TASK STATEMENT: Would you count the lines of the listing that carry the word "this"? Give only the resulting number.

MATERIALS PROVIDED:
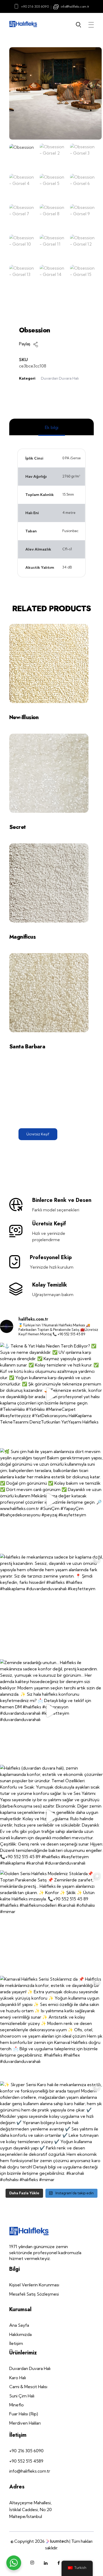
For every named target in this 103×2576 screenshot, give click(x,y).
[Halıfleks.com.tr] (23, 24)
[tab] (51, 427)
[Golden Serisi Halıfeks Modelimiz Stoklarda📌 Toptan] (51, 1921)
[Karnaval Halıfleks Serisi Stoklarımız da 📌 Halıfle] (51, 2027)
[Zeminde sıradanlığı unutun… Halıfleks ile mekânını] (51, 1710)
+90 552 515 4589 (26, 2461)
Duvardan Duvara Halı (60, 378)
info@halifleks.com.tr (75, 6)
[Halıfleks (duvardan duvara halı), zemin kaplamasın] (51, 1816)
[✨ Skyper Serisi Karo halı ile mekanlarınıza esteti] (51, 2132)
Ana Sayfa (31, 311)
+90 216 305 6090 (35, 6)
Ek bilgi (51, 427)
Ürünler (58, 311)
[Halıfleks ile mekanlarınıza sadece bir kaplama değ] (51, 1605)
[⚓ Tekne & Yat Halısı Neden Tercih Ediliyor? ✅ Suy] (51, 1394)
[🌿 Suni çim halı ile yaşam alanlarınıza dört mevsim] (51, 1499)
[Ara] (80, 25)
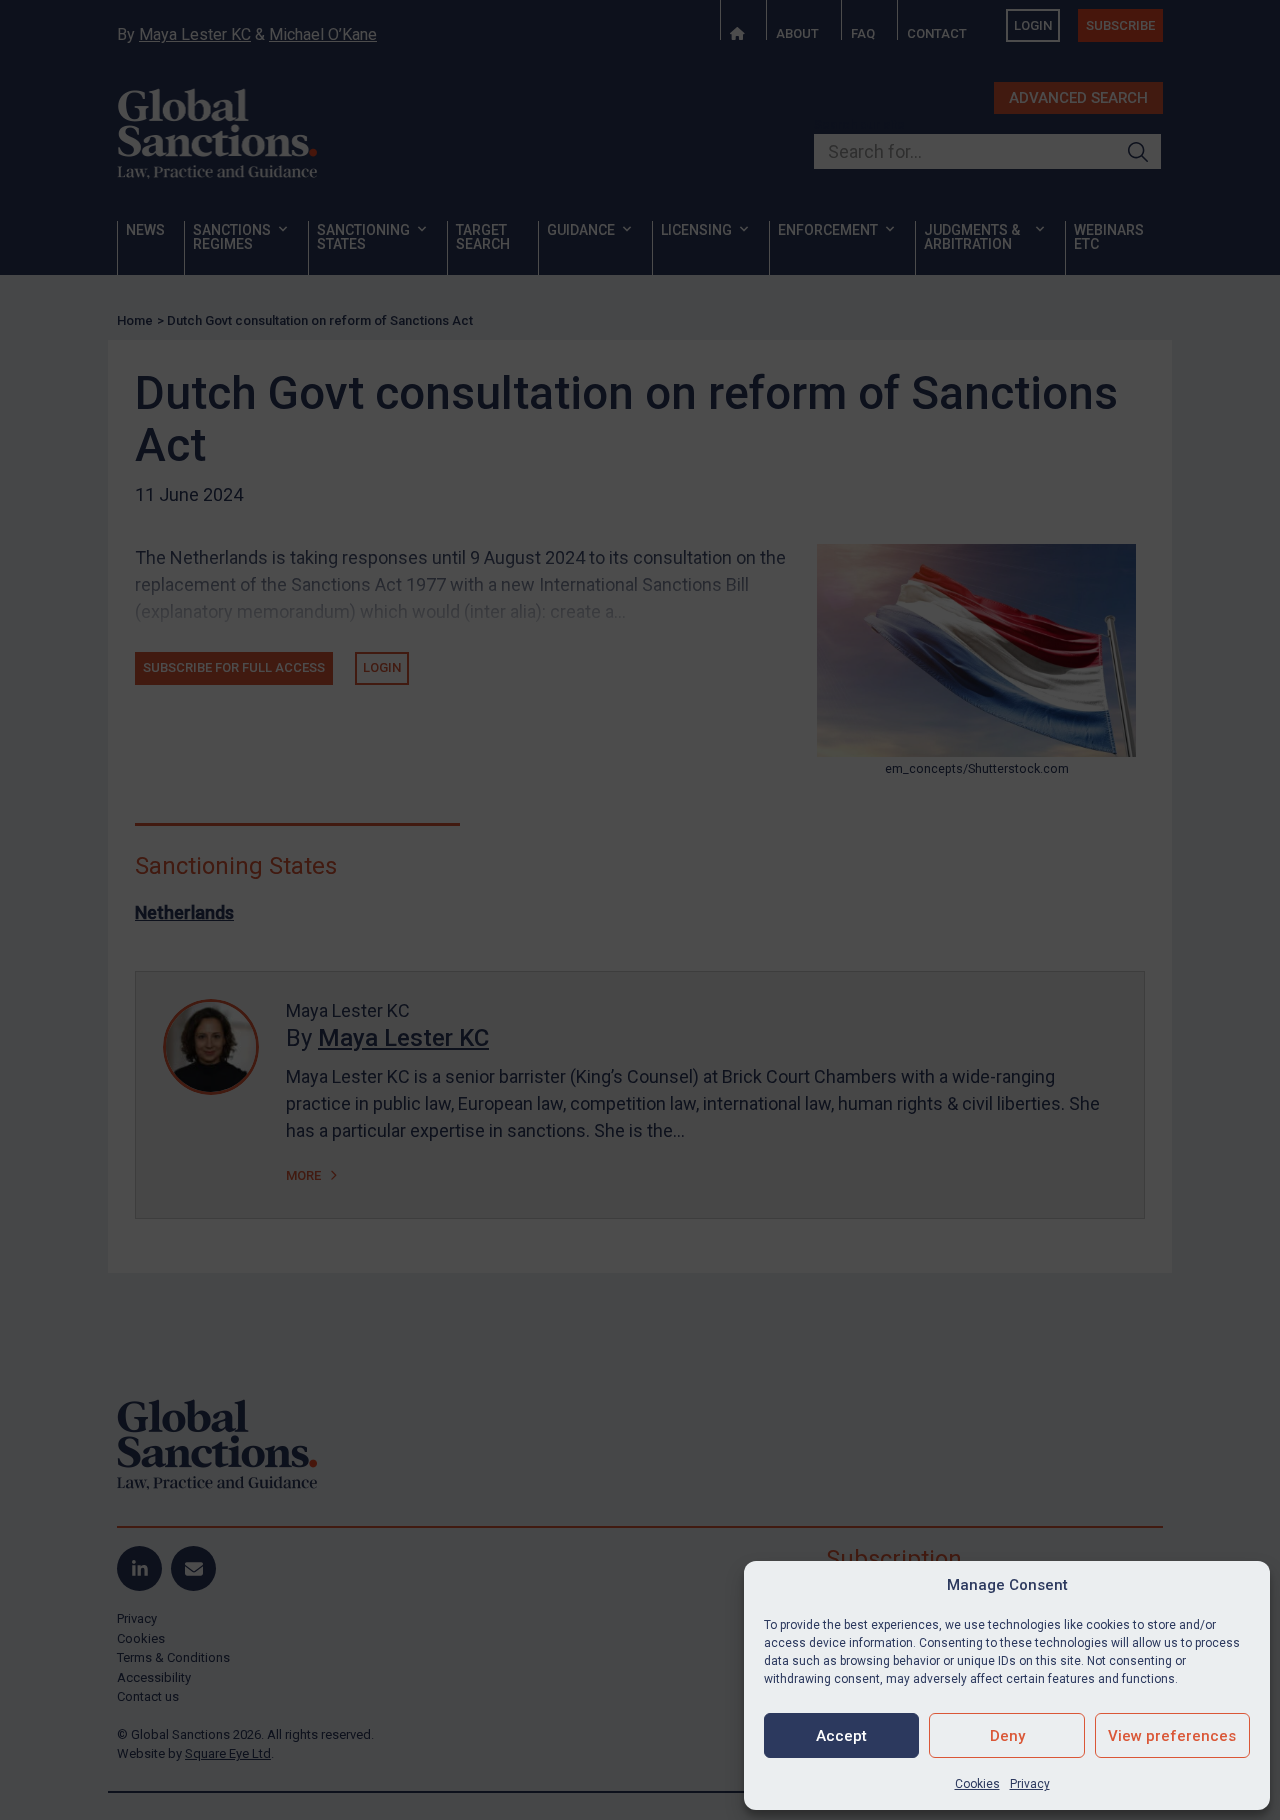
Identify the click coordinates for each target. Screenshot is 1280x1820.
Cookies (977, 1784)
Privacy (1030, 1784)
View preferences (1172, 1736)
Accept (841, 1736)
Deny (1007, 1736)
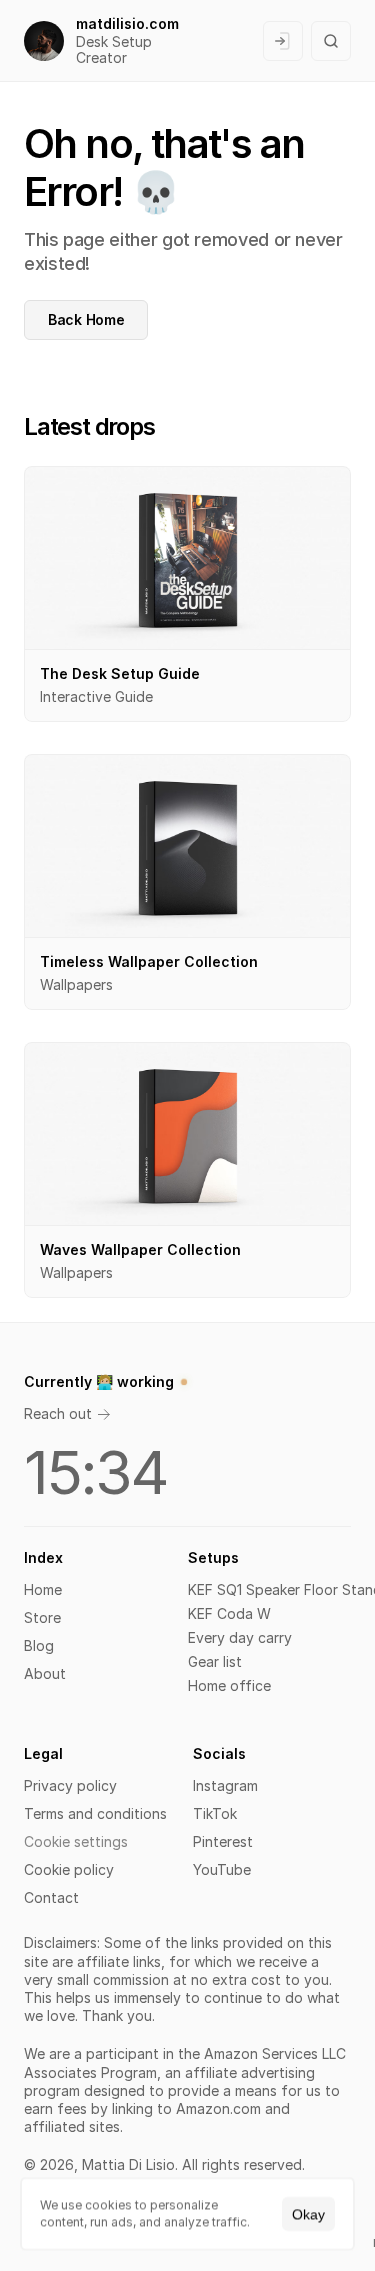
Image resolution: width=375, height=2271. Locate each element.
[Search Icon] (331, 41)
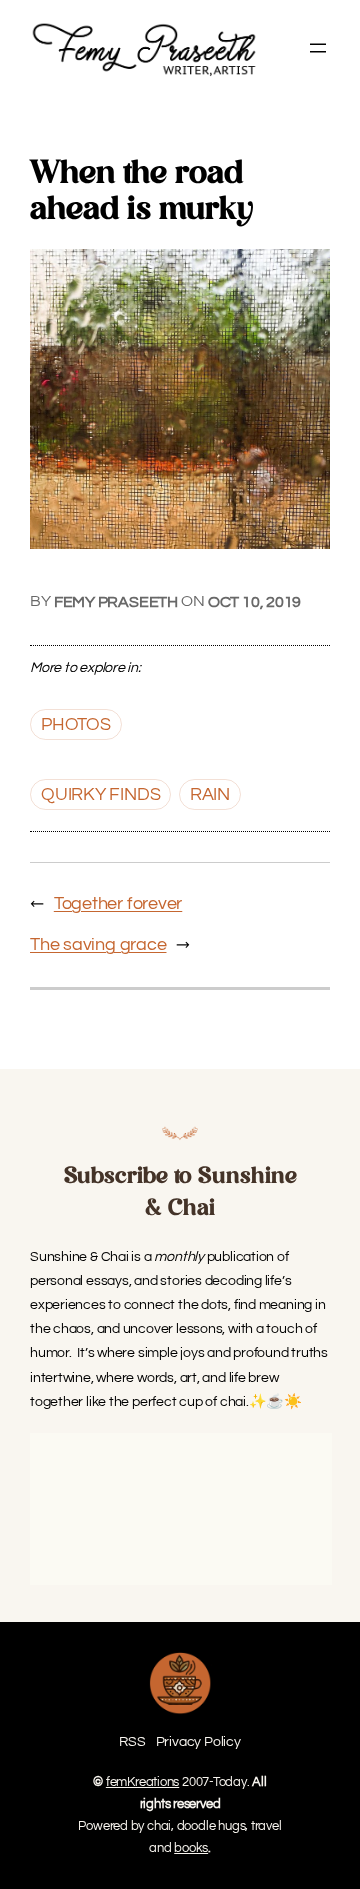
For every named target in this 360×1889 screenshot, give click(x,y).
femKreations (142, 1782)
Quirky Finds (100, 794)
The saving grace (98, 944)
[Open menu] (318, 48)
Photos (76, 724)
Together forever (118, 903)
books (191, 1848)
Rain (210, 794)
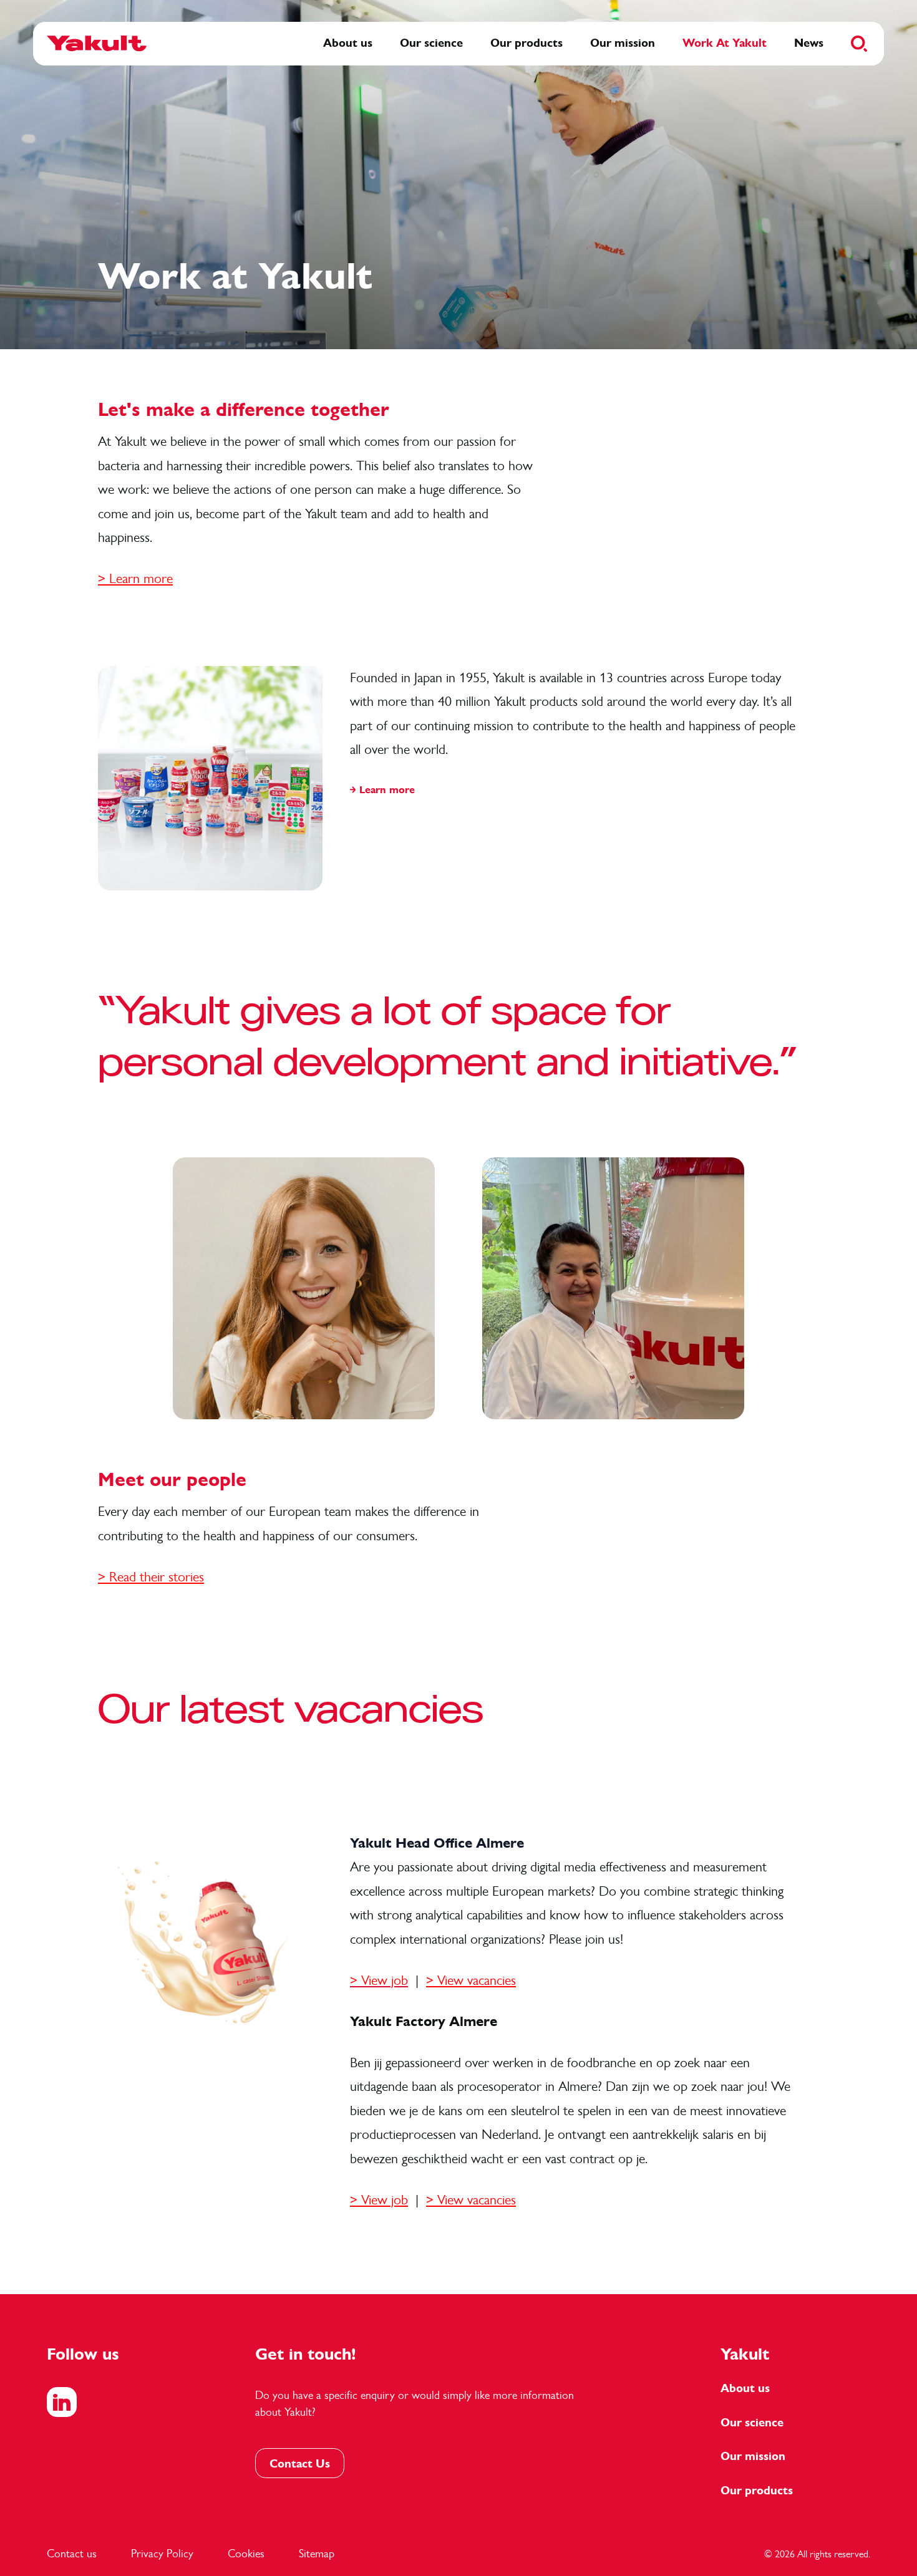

TASK SOLUTION: 2